Pye wrote:Existentialism - in spite of its recognition of dependent origination - cannot and does not refute the reality of a self.
Existentialism doesn't recognise dependent origination. And Buddhism refutes the false self born of ignorance, which is precisely the self that existentialism holds so dear.
This cannot be resolved, for as a few have eloquently said here, no self is born in a vacuum, but into a world of others. And a self can only identify itself through these others (i.e. what I am-not; or, what I am like, too: dependent origination). There is nothing else upon which to ground being than in beings; in turn, nothing can be said about this self but how it meets with itself and others in these conditions. It's in this sense that existentialism might put it that we are 'negatively defined" - in recognizing this lack, we set up project to become-something, participate in what-is: becoming.
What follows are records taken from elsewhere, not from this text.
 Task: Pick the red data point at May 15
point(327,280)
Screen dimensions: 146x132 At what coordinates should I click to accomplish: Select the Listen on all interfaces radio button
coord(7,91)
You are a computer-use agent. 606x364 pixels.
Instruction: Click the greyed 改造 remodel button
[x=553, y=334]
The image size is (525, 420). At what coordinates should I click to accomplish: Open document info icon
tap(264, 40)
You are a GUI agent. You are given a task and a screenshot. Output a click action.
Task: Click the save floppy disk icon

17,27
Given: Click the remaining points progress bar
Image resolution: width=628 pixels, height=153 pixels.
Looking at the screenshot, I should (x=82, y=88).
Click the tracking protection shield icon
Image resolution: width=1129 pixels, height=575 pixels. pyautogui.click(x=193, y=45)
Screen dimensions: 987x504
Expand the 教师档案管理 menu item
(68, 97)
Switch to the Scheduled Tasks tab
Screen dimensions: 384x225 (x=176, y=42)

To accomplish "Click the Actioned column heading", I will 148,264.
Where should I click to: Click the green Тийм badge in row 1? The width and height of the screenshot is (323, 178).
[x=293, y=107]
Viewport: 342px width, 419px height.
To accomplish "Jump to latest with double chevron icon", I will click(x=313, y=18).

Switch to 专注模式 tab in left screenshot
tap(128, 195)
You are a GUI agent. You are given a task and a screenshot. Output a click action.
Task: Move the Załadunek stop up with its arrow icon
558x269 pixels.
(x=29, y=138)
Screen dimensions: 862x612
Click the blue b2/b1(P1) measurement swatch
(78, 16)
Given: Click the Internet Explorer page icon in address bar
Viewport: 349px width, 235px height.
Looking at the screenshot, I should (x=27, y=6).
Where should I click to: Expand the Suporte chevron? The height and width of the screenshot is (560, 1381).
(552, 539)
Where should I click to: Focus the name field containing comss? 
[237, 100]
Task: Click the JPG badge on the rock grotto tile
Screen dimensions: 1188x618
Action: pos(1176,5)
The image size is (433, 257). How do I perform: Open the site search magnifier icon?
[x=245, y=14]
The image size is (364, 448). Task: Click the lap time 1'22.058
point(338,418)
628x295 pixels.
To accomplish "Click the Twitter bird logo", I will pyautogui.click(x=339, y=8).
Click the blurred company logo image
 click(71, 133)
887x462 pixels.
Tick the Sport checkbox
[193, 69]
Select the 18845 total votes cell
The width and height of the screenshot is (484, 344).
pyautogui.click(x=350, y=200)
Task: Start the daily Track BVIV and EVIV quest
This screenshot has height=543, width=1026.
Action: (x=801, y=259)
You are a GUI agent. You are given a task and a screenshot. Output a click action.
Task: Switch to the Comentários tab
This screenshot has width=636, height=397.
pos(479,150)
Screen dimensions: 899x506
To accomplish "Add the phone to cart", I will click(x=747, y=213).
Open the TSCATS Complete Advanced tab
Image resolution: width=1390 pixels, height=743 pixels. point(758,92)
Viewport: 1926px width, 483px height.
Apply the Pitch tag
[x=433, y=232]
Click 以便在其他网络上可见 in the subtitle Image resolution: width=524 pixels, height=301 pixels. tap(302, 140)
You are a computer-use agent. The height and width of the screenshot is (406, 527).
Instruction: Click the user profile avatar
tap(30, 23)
There is no need for "others", as in "other selves". Any self is identified in contrast to all the things that are not it, and ultimately grounded in all things.
If there's only existence, and existence is like this, there's nowhere to run. The running is seen as the problem. The running is seen as flight from one's own existence, i.e. flight from the reality of being and the participation in becoming.

Saying "there is only existence" is exactly the same as saying "there is only non-existence." The flight from reality occurs when this fact is not understood.
Perhaps I could push this through another nietzsche-sieve: the hardest thing of all is to become what you are. And what you are is becoming, always and ever.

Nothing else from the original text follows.